§ EXERCISE
Pictures are to be omitted. Output only the lines from the one containing "Task: Go back via チケットに戻る link" through the end of the data, word for word.

§ STUDY MATERIAL
○ ○ ○ ○ ○ ○ ○

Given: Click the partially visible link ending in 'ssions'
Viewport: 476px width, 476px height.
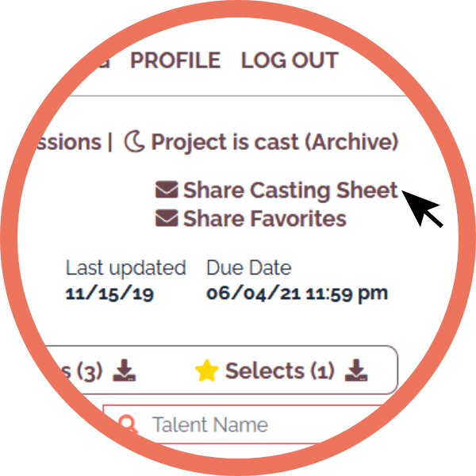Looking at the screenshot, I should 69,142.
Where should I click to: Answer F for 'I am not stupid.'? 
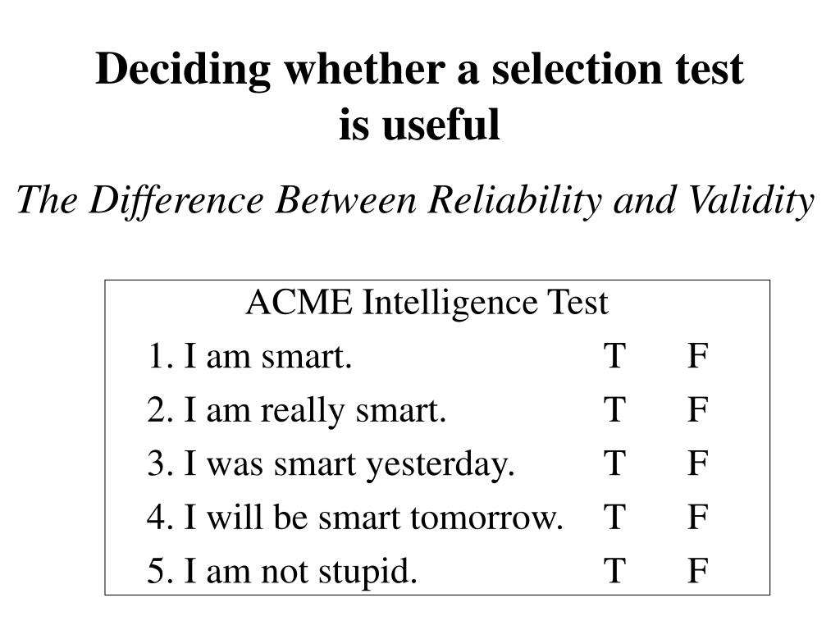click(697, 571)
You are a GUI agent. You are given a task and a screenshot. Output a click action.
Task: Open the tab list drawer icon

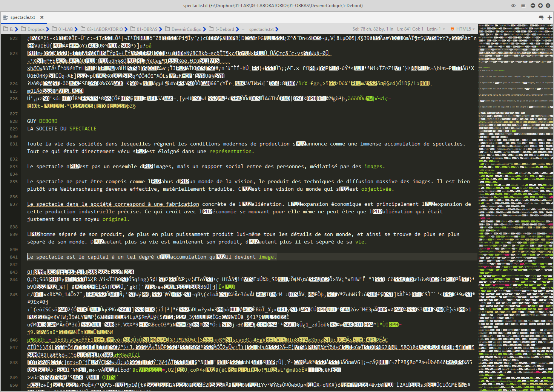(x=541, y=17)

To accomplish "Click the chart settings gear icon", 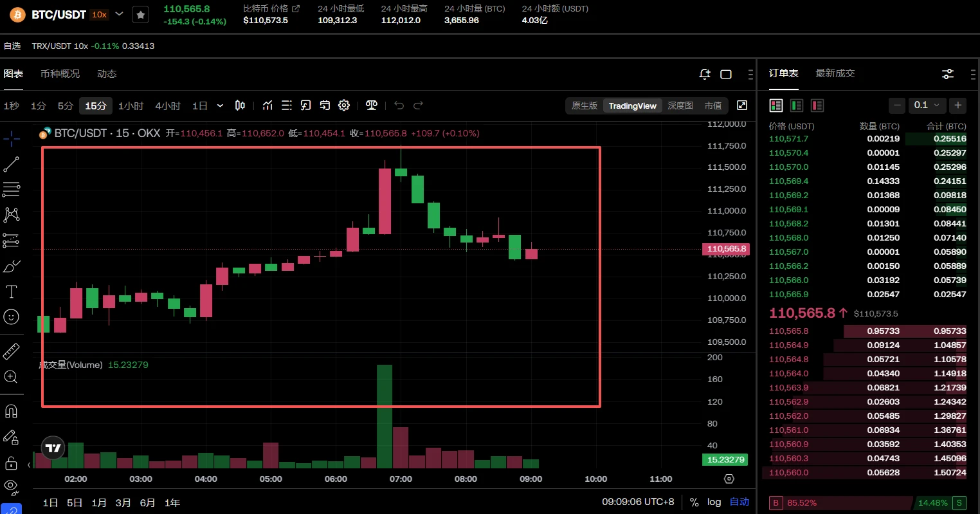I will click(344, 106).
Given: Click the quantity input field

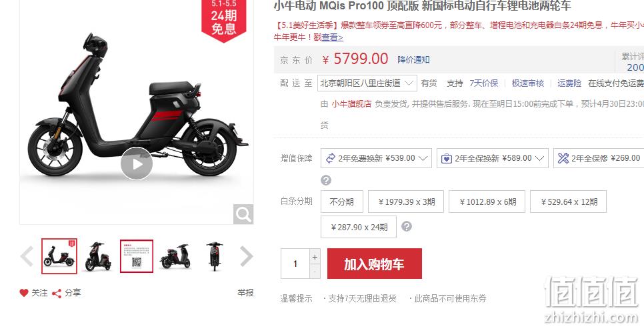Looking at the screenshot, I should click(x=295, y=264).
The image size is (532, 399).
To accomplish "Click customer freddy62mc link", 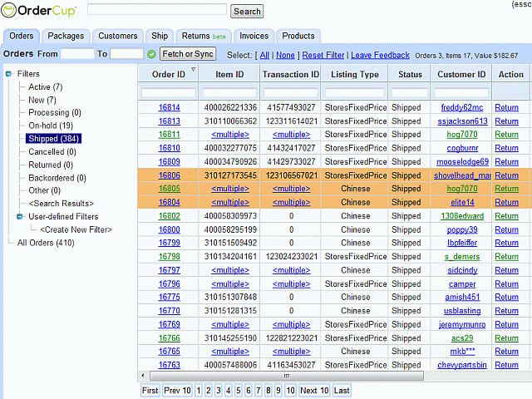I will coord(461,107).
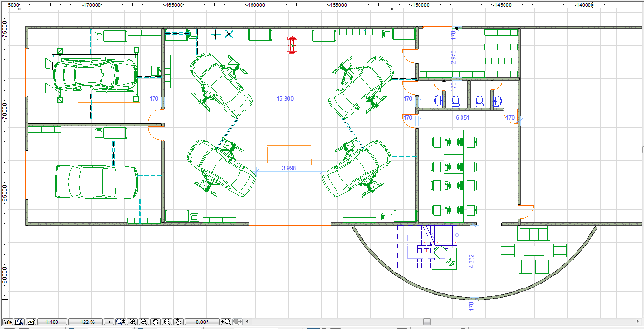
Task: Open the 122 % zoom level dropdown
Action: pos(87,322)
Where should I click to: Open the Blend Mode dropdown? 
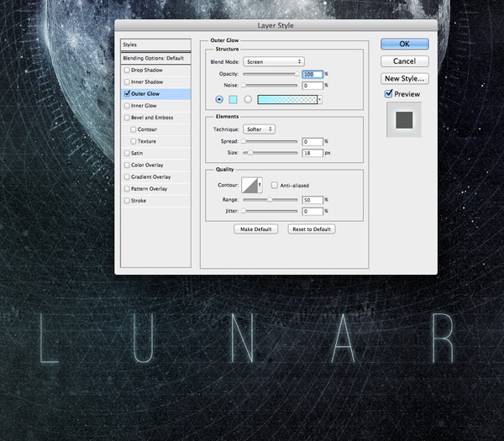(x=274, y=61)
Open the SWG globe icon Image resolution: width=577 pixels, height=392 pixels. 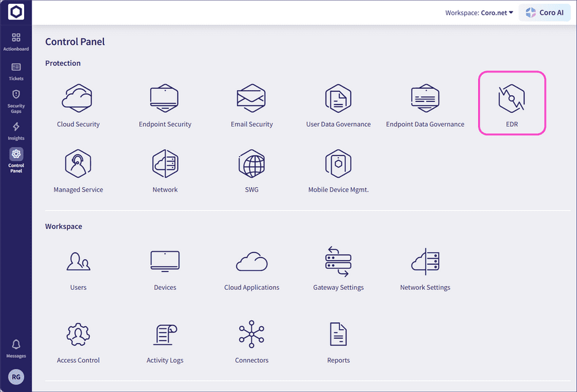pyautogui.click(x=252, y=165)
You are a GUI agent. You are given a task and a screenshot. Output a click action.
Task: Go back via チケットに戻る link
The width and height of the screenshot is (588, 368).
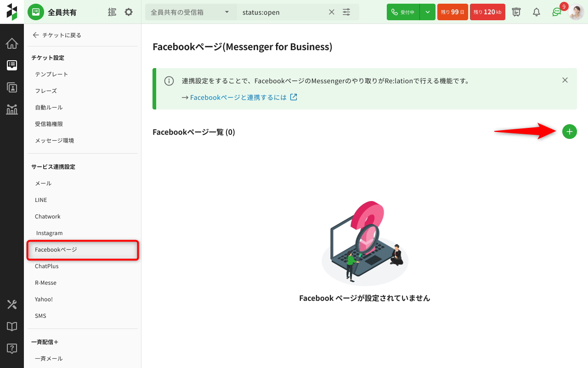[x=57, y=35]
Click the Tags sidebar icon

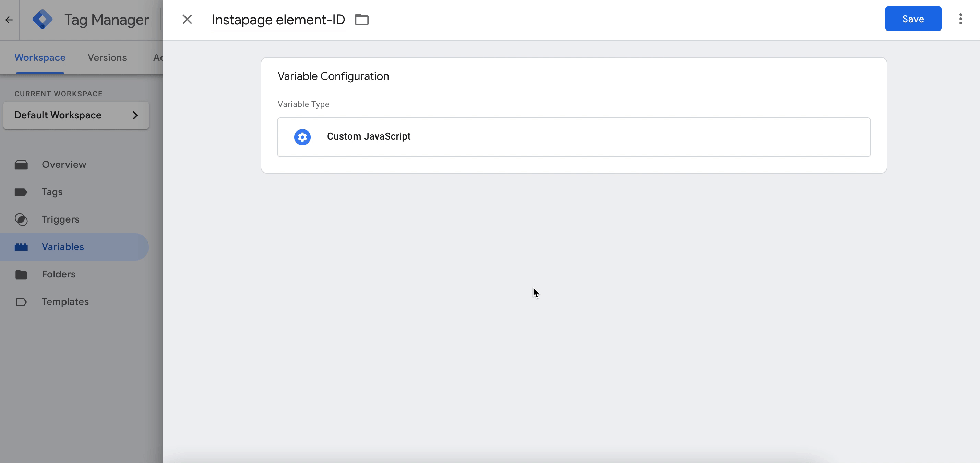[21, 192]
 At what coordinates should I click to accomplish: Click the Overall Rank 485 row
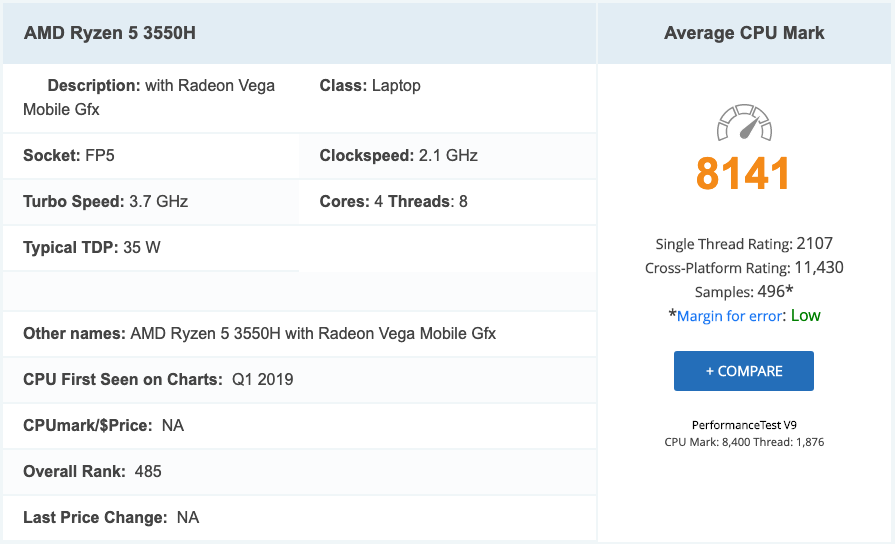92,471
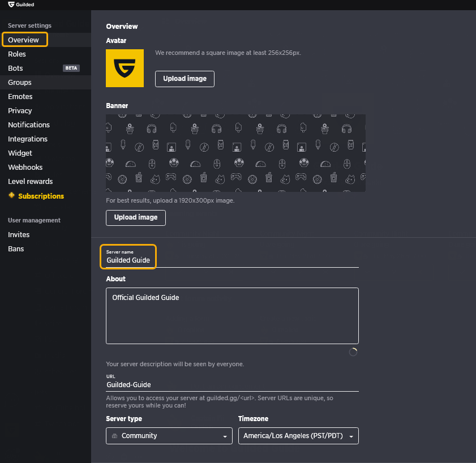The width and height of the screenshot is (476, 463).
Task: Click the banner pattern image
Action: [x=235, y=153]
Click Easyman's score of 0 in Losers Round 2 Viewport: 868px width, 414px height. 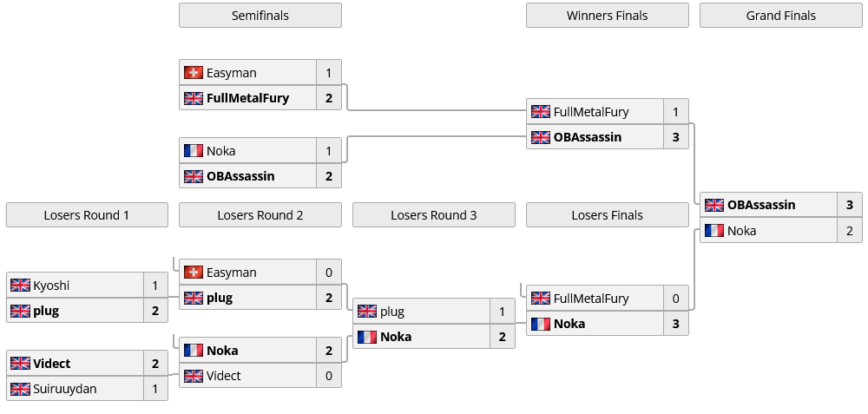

○ ○ ○ ○ ○ ○ ○

§ ANSWER TO THE EXERCISE
Task: Go back via チケットに戻る link
The width and height of the screenshot is (588, 368).
[x=57, y=35]
Click the Tags sidebar icon

[21, 192]
 At what coordinates should I click to accomplish: Click the Overall Rank 485 row
92,471
The width and height of the screenshot is (476, 463).
Task: Click the banner pattern image
Action: [x=235, y=153]
Click Easyman's score of 0 in Losers Round 2 Viewport: 868px width, 414px height. 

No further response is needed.